A metáfora de Jeremias é radical. O chumbo permanece intacto no cadinho; o chumbo saiu do fogo e do fole como tinha entrado. Nenhum grama de prata: apenas chumbo. O fracasso da sua missão é absoluto: o fole da sua palavra soprou forte mas, do chumbo, não saiu nada de nobre: chumbo antes, chumbo depois; a ação do artesão foi totalmente vã.

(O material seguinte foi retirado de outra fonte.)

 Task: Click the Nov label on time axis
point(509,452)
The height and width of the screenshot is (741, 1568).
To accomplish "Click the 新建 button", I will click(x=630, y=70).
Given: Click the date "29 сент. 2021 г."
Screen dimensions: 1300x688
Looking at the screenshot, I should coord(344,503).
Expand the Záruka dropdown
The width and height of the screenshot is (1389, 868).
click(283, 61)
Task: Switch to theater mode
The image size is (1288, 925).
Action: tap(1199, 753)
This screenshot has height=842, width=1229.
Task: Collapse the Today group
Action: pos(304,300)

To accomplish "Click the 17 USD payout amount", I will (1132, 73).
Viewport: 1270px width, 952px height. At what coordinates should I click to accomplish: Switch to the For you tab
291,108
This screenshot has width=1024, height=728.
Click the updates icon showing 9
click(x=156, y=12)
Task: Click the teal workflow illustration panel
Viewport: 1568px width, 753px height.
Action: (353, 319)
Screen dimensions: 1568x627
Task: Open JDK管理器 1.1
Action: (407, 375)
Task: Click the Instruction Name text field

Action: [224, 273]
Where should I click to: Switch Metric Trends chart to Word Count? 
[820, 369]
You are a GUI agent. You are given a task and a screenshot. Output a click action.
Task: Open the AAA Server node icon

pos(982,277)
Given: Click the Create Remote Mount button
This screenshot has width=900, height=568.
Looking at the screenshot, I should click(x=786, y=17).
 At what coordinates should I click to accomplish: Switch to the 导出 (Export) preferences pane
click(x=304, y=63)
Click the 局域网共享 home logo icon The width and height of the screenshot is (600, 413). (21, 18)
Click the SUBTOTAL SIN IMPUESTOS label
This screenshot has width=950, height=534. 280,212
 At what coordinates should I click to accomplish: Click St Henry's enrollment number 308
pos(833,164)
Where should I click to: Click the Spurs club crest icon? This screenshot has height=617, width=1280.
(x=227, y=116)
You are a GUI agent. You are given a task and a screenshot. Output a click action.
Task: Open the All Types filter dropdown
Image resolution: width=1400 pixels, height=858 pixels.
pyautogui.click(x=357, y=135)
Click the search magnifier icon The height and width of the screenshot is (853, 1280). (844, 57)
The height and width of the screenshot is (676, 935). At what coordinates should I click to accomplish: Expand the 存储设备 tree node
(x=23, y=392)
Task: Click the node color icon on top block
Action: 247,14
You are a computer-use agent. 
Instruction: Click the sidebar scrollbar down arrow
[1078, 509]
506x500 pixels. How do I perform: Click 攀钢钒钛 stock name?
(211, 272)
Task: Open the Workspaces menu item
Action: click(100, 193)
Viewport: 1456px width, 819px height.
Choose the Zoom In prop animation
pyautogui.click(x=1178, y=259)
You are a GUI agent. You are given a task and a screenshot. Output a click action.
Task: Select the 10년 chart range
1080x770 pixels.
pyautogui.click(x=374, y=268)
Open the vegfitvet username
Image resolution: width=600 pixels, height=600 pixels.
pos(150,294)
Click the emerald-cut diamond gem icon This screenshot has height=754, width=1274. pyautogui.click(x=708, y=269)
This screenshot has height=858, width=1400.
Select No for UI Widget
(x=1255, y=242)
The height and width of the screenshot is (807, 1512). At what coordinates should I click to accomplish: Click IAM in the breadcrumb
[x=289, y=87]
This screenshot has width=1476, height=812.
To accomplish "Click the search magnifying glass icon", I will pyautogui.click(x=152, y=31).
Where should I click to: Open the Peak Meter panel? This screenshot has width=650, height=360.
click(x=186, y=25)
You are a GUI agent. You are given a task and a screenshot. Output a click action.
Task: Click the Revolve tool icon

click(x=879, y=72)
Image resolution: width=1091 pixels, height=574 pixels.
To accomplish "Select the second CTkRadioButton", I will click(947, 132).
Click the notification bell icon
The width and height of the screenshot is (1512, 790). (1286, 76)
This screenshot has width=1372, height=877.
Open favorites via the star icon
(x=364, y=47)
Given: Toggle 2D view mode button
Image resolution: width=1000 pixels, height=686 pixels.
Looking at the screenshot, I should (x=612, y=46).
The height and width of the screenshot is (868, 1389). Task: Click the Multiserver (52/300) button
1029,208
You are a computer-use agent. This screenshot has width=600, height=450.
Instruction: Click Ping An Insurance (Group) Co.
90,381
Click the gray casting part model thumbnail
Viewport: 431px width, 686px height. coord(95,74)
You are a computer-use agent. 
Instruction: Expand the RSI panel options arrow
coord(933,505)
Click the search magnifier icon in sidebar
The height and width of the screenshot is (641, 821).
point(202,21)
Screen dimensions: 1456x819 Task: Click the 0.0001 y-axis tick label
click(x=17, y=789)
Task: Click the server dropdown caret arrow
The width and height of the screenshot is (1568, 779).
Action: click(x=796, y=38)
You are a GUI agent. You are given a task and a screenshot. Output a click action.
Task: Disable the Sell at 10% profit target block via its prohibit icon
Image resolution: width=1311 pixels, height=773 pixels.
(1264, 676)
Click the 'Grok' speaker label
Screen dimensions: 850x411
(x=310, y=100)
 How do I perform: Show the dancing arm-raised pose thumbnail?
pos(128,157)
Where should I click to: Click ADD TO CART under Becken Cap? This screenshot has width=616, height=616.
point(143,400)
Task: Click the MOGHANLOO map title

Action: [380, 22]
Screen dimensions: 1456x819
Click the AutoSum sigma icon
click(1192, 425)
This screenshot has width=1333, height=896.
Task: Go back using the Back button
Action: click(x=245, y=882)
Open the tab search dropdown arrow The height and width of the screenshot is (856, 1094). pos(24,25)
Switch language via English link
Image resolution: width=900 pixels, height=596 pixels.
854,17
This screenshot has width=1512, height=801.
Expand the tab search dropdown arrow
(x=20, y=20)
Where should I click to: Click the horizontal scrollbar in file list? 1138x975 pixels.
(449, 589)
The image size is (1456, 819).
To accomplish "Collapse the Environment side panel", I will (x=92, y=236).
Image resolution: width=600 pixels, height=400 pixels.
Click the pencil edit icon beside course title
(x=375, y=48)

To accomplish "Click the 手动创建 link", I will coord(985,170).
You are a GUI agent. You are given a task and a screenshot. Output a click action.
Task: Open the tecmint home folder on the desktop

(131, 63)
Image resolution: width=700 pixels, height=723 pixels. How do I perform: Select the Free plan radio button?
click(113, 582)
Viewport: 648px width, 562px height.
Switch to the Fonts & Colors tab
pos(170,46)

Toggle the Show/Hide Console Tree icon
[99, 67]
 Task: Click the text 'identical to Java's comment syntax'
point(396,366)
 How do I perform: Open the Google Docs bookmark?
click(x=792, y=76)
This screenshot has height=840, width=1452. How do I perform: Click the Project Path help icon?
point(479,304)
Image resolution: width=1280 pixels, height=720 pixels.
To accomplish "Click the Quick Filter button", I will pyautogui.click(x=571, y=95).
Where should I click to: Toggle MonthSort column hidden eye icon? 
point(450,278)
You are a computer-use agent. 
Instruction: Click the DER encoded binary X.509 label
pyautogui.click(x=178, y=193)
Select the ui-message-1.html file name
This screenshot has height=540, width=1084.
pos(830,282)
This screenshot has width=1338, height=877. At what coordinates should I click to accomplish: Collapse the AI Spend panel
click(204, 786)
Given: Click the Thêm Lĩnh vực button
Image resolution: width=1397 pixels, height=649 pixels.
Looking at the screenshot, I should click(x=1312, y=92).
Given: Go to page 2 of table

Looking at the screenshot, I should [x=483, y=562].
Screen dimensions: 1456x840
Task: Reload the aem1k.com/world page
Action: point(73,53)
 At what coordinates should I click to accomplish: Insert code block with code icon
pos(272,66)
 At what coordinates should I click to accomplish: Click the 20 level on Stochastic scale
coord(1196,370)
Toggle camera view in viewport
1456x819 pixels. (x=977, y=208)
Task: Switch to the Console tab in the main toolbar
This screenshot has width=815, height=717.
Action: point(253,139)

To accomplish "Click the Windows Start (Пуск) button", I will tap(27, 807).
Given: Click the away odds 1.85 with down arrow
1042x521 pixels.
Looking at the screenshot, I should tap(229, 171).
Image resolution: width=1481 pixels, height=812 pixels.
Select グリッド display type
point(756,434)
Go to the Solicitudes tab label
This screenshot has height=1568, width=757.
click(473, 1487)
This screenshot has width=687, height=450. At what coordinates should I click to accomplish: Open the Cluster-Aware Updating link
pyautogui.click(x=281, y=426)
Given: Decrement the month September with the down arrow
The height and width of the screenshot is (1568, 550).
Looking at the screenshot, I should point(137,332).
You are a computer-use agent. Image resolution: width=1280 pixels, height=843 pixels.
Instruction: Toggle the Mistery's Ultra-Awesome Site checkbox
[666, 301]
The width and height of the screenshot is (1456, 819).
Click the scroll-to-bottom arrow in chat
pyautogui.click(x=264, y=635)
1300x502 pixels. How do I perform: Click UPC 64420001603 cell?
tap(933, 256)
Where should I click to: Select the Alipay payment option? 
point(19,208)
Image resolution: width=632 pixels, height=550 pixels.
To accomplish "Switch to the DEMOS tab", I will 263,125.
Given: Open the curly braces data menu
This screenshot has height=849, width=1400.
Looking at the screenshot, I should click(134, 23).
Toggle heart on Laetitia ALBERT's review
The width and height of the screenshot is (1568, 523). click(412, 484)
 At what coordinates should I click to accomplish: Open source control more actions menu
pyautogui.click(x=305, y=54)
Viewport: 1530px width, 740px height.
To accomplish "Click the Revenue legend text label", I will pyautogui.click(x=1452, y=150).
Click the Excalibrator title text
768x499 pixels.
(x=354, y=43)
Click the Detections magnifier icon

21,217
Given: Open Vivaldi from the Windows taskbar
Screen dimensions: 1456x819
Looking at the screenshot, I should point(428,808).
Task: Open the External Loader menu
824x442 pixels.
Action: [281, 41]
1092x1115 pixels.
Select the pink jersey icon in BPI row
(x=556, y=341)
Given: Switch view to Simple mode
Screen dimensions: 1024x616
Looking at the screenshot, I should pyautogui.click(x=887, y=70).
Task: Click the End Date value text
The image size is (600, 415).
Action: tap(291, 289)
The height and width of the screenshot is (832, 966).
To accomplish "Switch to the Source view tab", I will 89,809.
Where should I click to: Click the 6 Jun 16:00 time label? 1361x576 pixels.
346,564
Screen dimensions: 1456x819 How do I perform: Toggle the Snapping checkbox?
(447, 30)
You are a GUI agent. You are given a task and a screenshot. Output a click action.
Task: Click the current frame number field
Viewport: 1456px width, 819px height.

Os profetas não têm medo de anunciar o fracasso da sua ação – os falsos profetas, pelo contrário, só falam de sucessos. O profeta é o humilde acionador do fole e o honesto inspetor da pureza do metal. Emprega todas as suas forças para que o fole produza a maior quantidade possível de ar. Portanto, a sua ação não tem nada de passivo, porque o profeta não é um médium: pode acionar o fole com mais ou menos energia, e também pode deixar de mover os seus braços – tentação sempre presente e forte. Depois, quando aquele artesão de prata arruma, esgotado, o fole e analisa o metal, apenas pode anotar que o metal puro não chegou. É esta a dupla e difícil missão do profeta: manobrador incansável do fole e honesto inspetor do metal. Não pode mudar a história; apenas a pode registar, mesmo que não lhe agrade e o faça sofrer. E é no meio deste duplo esforço dos braços que movem o fole e da alma que deve resistir à tentação de mudar os resultados para agradar ao povo, que vive e amadurece a verdadeira profecia. Esforçar-se até ao esgotamento para produzir ar e permanecer forte até à morte para não manipular a realidade que sai do cadinho. Os profetas verdadeiros tornam-se falsos profetas ou porque não se cansam suficientemente no fole ou porque manipulam os resultados e não dizem a triste verdade que não quer ser escutada. Os piores são, portanto, os que não sopram ar para poder dizer que a prata não se separou do chumbo e poder amaldiçoá-lo. Os verdadeiros profetas, pelo contrário, frente ao chumbo intacto, vivem sempre na dúvida que a prata não tenha chegado porque não ativaram o fole com força suficiente – porque enquanto inspecionam o metal, sentem um outro Inspetor que inspeciona o seu coração, e têm sempre a sensação (ou certeza) que também do seu cadinho só saia chumbo: mas não deixam de soprar com o fole, até ao fim.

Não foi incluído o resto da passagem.